At the end of the first century (emperor Trajan – 98 to 117 AD) throughout 200 years, the granite was mined. The roman called this material „Marble Claudianum“.

 

The Italian name „Granito del foro“ states where the material was used. But the material was also installed in many other roman magnificent buildings, such as the Pantheon in Rome.

 

In the quarry some unfinished or broken items were left, f.e. an approximately 220 tons heavy column.

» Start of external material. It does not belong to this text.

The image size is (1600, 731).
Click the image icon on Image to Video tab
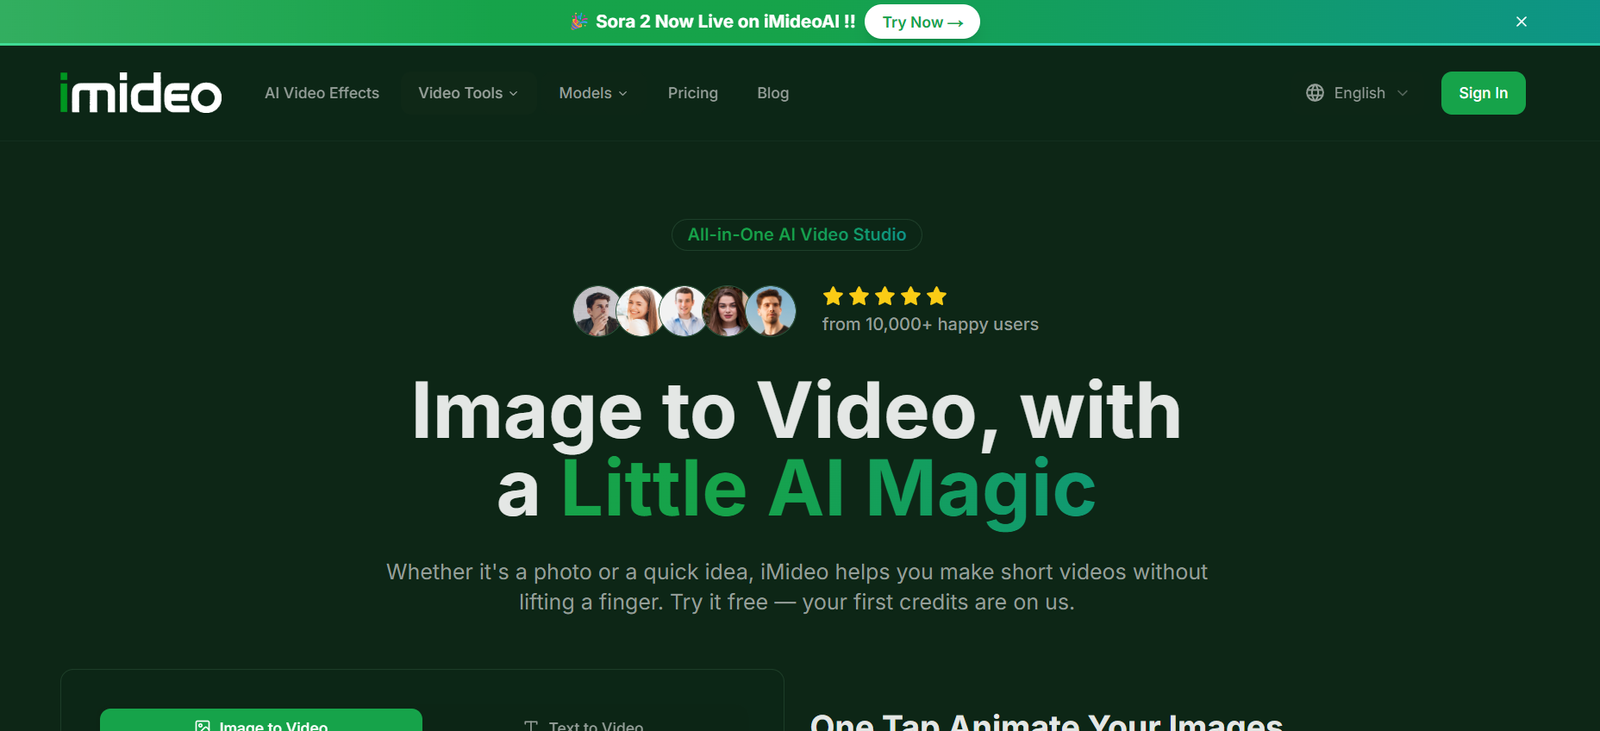pyautogui.click(x=203, y=725)
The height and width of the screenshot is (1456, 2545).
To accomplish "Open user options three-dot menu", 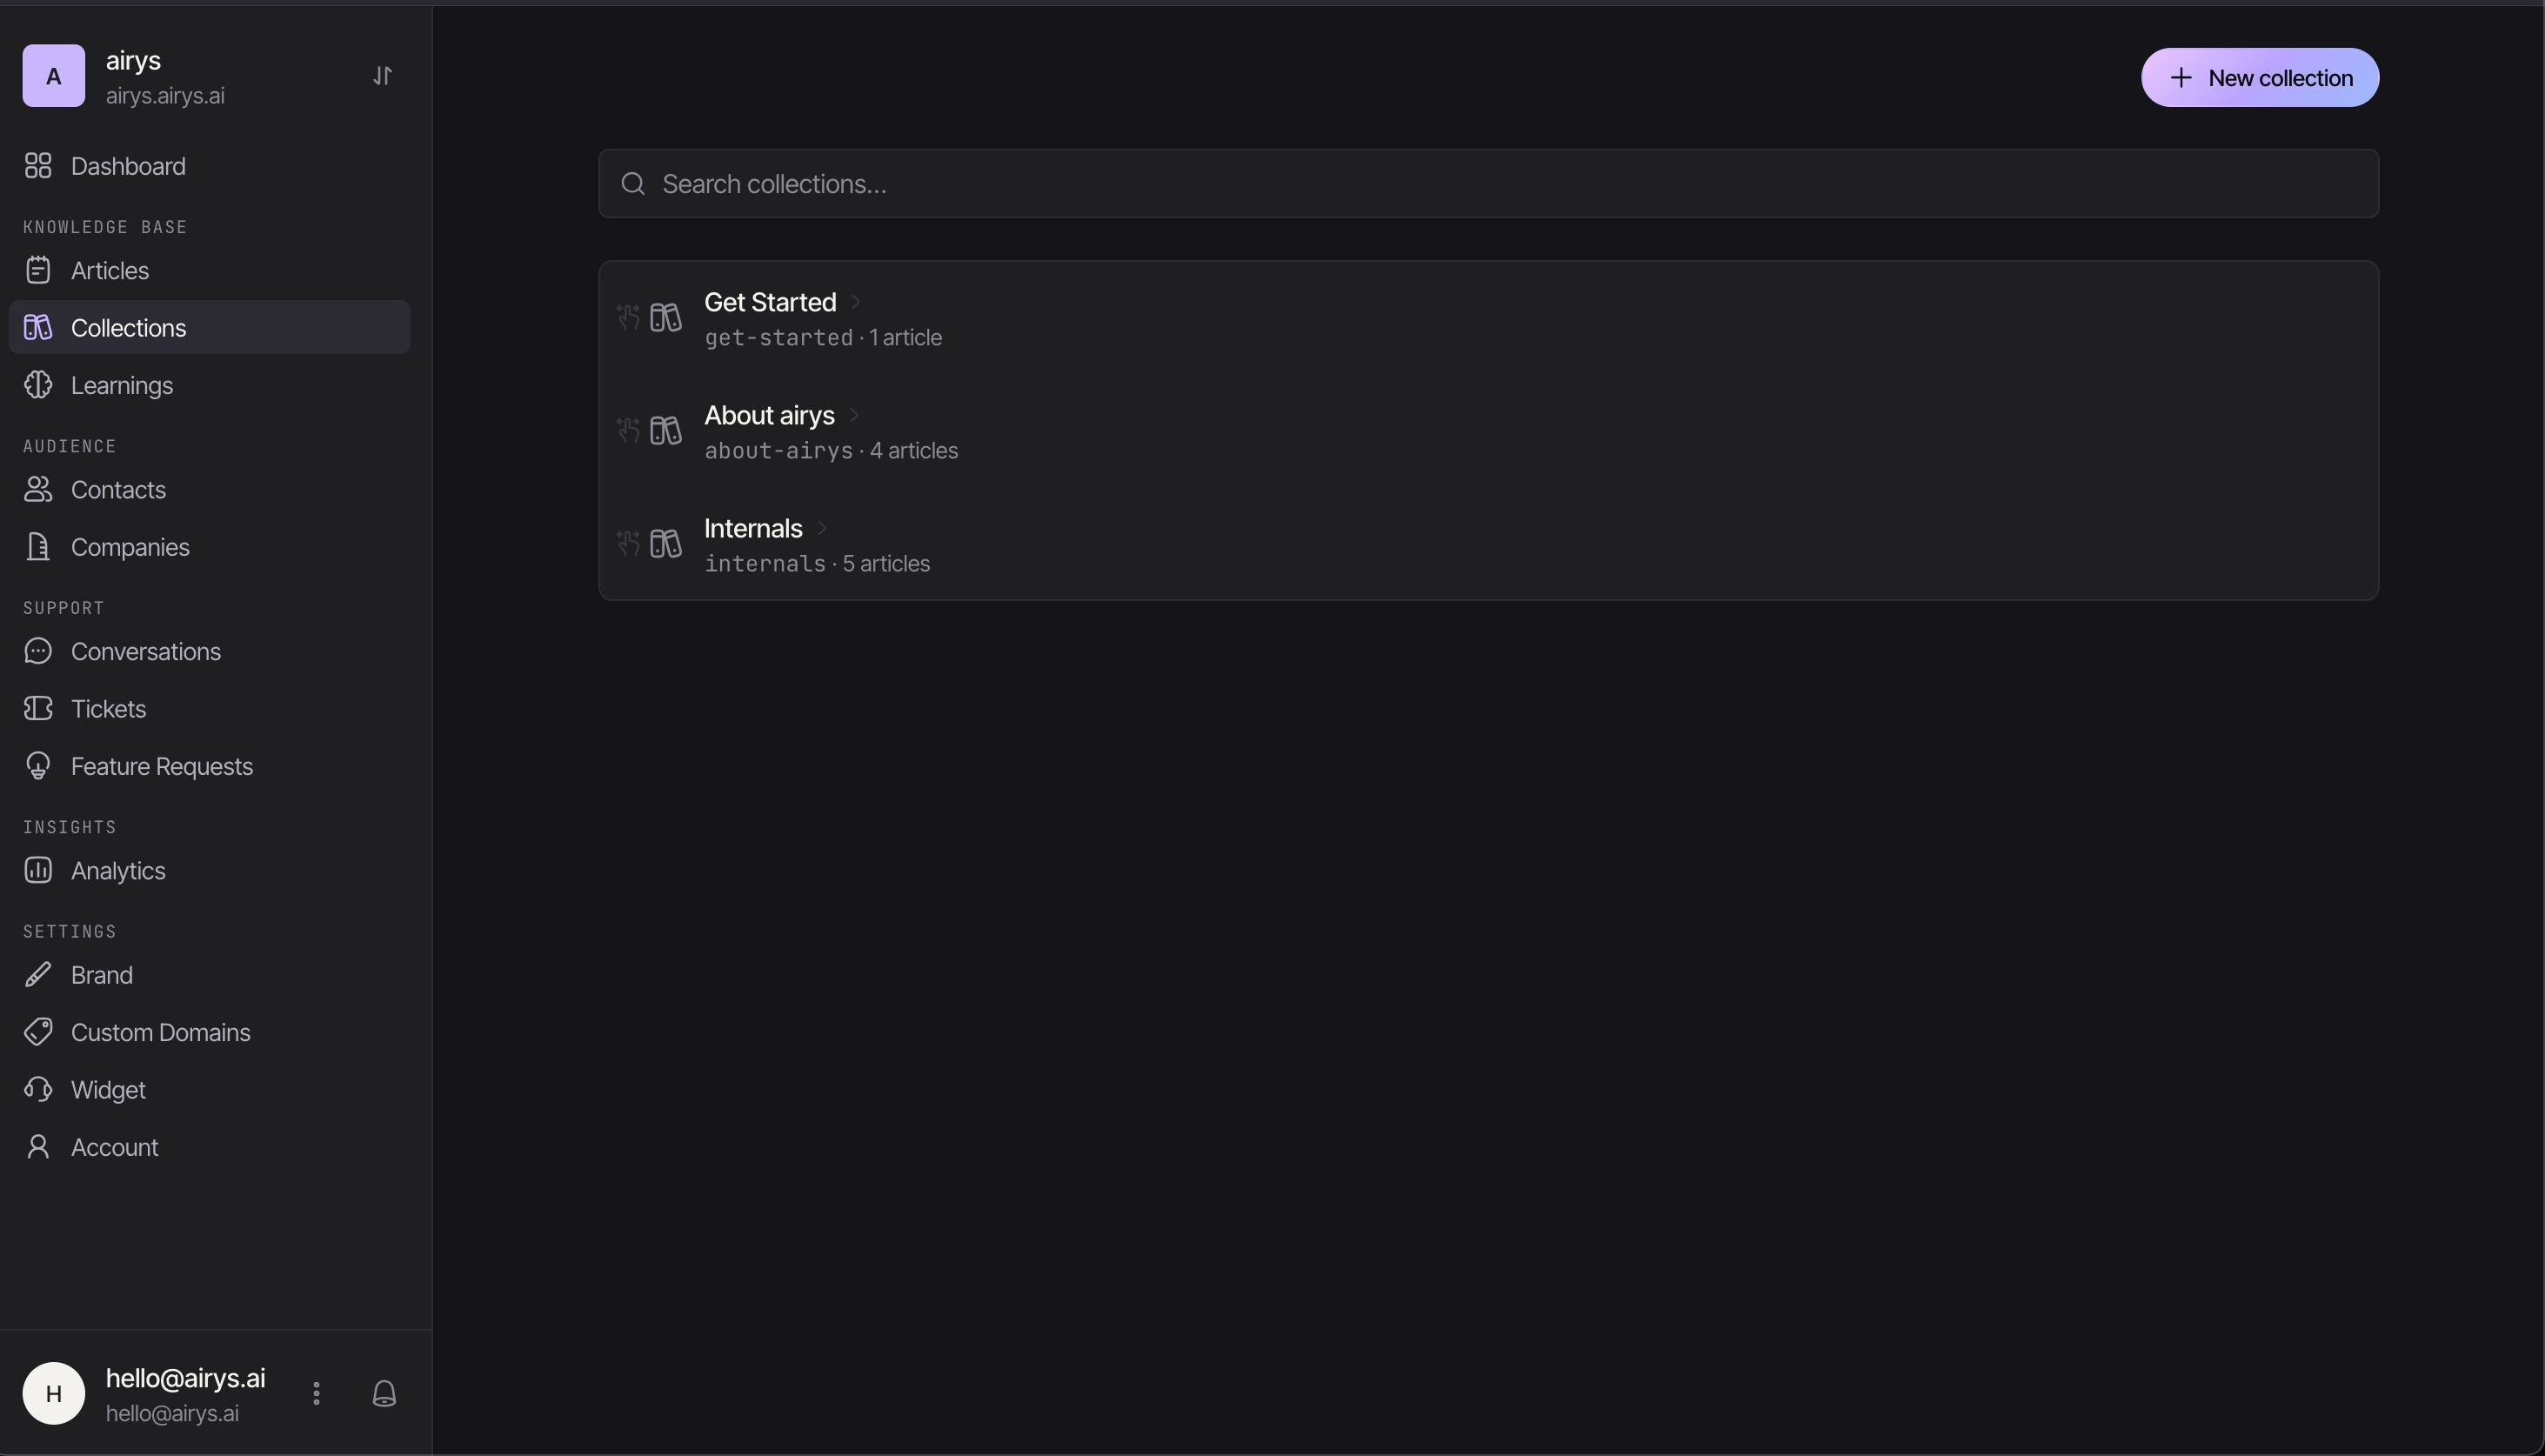I will pyautogui.click(x=316, y=1393).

The street of the Romans -

Via Romana

 

... are classified as Roman Cultural Heritage.

 

The roman road from the quarry westward to Qena on the Nile is also known as the Via Porphyrites (the Porphyry Road). Its track is marked by the hydreumata, or water wells, which made it viable in this utterly dry landscape.

 

Along the way are seven hydreumata, or fortified wells, each one a day's march from the next. Outside the fortifications are lines of large stones to which oxen were tethered at night.

 

Archaeologist Steven Sidebotham of the University of Delaware, an authority on the Roman roads of the Red Sea mountains, surveyed the Via Porphyrites in 1989. He concluded that from the first to the third centuries of our era, the hydreumata were used as watering stations for the porphyry carts and that in the following three centuries when quarrying had ceased and tribal raiding from the south had commenced, they became Roman border posts and strong points along the line of communication between the Nile and the fort at Abu Sha'ar on the Red Sea coast.

 

The Via Porphyrites follows three major systems of wadis, or streambeds: Wadi Belih, Wadi al-Attrash and Wadi Qena. Between the first two, it crosses the divide between the Red Sea watershed and that of the Nile. From Wadi Belih, there are two approaches to the quarry. One is a winding route up Wadi Umm Sidri and into Wadi Abu Mu'amal ("Workplace Wadi"), and it is this route that the oxcarts followed. The other is a steep but more direct footpath over a 950-meter (3000') pass.



Coptic Cultural Heritage

Monastery and hermit caves at Wadi Qattar

 

The Christian Monastery at Qattar - Nagaat is situated in the Nagaat Canyon of the Qattar mountains, between Mons Porphyrites to the north and Mons Claudianus to the south.

 

Sir John Wilkinson's 1825 AD described the Wadi in the "Journal of the Royal Geographical Society". Nagaat was home to a Christian anchorite community, founded by runaway slaves from Mons Porphyrites and hermits in the fourth century.

 

Rock church remains in perfect condition, except for a missing roof.

 

An inscription, now removed to Cairo shows that it was built by Flavius Julius when Hatres was Bishop of Maximianopolis in the year 339 AD.

 

In a fifth-century history of Christian hermits written by Palladius, one can read the first-person account of a man named Posidonis: "I live in the Porphyry area for one year. I met no one, not heard a voice, not eaten bread. Only wild honey and dates kept me alive. Once this food was no longer available, I decided to go back into the world of humans. I discovered a Roman and immediately flew to my cave. On the way, I found fresh figs, which made me happy for two months".